**TASK BRIEF**
With the string "Expand" as the filter, copy each matching line from the records.

**RAW DATA**
════════════════
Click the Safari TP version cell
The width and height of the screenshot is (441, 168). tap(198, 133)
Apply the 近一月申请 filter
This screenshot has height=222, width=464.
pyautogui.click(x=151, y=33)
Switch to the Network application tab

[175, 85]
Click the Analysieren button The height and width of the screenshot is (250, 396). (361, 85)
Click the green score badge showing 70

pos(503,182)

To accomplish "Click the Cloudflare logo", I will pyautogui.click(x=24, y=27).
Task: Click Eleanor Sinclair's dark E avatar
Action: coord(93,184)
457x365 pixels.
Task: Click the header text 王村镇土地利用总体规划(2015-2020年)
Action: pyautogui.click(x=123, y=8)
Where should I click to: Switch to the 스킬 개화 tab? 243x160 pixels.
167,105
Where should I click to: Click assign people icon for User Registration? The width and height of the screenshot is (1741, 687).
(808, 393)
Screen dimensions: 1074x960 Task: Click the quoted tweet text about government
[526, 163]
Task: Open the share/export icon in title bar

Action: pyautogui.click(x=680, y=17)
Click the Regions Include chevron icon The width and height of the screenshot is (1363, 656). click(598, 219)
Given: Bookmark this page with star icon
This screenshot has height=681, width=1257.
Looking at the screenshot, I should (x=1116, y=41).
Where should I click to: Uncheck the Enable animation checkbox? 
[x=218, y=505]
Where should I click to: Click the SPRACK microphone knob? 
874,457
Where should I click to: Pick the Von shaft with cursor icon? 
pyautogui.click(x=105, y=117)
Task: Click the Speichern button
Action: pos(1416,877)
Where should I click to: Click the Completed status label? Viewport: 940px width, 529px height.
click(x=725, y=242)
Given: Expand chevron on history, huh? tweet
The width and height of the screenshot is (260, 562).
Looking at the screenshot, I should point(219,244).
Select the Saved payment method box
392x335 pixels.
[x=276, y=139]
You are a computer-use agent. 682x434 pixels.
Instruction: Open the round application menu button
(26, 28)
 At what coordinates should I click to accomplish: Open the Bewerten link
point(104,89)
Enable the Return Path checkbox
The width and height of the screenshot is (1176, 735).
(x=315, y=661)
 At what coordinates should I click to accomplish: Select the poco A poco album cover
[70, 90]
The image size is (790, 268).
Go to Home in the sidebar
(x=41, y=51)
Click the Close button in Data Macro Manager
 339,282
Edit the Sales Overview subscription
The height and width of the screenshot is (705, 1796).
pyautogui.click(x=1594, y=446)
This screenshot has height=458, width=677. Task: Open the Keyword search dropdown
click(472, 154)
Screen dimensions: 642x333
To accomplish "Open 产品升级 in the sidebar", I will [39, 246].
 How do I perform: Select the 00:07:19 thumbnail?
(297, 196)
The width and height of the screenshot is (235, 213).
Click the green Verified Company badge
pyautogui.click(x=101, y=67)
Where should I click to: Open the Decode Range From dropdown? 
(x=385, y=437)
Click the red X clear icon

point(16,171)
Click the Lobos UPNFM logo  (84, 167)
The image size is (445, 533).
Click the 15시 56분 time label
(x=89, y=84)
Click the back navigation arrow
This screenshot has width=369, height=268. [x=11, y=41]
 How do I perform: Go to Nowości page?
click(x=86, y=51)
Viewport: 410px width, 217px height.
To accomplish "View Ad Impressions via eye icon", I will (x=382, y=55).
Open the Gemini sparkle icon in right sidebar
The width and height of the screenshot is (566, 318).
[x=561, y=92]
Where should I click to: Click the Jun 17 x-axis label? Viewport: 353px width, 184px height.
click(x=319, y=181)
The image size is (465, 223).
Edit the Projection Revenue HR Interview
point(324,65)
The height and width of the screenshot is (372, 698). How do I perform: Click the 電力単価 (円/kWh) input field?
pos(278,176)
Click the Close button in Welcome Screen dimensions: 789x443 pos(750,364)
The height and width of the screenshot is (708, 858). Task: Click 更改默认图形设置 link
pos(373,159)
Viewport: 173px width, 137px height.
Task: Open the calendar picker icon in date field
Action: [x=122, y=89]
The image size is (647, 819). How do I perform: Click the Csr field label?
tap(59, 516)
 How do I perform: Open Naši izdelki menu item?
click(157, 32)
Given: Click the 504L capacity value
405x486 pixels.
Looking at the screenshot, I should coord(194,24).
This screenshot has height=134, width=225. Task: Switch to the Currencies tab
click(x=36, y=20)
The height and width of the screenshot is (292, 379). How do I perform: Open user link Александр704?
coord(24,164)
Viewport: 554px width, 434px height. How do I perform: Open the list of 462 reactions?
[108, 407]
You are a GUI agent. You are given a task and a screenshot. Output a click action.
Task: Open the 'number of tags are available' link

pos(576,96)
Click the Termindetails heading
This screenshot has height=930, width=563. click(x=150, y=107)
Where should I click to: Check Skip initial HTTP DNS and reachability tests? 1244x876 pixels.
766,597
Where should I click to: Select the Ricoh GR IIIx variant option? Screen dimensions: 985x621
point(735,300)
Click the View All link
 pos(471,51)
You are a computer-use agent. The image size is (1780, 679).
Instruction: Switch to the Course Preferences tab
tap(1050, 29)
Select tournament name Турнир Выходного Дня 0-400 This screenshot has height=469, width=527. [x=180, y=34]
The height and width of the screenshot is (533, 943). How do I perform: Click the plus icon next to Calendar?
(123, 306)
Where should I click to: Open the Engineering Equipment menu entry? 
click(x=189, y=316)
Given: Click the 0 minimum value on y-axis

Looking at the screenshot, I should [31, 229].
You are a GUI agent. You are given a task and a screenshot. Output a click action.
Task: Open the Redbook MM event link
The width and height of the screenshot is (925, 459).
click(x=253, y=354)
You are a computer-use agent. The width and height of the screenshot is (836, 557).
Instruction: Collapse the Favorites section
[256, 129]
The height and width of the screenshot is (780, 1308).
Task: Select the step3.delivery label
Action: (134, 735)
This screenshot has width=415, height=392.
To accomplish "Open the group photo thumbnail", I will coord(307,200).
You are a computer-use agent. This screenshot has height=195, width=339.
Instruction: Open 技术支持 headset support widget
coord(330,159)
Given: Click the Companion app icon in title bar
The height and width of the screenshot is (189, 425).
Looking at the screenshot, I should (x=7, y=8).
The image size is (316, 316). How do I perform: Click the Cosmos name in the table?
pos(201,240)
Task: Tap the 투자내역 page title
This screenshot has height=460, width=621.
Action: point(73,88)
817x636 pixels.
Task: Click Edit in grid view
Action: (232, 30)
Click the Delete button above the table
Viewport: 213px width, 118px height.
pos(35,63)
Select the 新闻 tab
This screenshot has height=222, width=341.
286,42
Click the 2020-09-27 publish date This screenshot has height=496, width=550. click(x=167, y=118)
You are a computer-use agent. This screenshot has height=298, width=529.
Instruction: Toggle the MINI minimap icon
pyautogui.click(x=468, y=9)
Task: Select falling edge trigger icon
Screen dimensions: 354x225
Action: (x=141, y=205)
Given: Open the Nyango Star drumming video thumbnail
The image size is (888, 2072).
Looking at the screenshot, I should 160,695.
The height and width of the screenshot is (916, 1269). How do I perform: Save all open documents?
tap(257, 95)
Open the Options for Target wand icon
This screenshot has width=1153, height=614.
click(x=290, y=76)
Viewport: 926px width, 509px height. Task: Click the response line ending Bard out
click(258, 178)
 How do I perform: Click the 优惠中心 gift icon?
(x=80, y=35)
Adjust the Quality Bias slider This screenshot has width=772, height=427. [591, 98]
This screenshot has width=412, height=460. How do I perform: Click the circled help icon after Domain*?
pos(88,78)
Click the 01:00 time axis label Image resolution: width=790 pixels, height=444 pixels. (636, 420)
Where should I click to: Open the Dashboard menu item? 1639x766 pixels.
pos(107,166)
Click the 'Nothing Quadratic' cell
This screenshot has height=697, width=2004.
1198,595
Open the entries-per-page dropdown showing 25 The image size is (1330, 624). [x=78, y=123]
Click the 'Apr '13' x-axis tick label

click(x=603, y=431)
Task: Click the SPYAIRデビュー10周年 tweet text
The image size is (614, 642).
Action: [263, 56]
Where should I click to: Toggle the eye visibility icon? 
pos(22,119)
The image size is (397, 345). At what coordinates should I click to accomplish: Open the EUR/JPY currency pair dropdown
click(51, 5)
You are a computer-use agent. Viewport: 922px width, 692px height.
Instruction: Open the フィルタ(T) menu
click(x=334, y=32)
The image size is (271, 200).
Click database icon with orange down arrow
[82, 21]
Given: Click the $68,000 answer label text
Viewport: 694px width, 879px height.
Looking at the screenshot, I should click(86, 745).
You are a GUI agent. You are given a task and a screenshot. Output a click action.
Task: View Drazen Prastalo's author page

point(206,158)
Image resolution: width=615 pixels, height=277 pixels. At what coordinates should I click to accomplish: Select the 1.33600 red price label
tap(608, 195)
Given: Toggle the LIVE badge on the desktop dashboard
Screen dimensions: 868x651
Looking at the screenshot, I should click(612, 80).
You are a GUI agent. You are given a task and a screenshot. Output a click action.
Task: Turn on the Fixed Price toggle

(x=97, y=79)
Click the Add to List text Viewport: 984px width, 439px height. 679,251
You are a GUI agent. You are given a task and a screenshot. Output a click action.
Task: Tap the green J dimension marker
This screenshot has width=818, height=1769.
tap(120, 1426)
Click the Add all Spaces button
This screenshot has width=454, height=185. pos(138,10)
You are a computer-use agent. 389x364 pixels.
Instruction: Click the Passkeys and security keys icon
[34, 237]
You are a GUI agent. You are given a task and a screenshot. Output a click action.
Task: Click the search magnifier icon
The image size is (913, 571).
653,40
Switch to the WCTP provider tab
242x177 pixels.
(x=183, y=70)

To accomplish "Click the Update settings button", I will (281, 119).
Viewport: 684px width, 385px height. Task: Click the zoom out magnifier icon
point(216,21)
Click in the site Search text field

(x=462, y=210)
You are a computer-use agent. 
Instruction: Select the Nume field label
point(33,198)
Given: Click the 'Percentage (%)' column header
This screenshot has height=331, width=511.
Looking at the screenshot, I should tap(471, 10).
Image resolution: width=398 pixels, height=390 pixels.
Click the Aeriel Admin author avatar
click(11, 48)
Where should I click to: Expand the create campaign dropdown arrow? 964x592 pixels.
════════════════
**REPLY**
Given: Expand chevron on history, huh? tweet
Where should I click to: Expand the create campaign dropdown arrow? 964x592 pixels.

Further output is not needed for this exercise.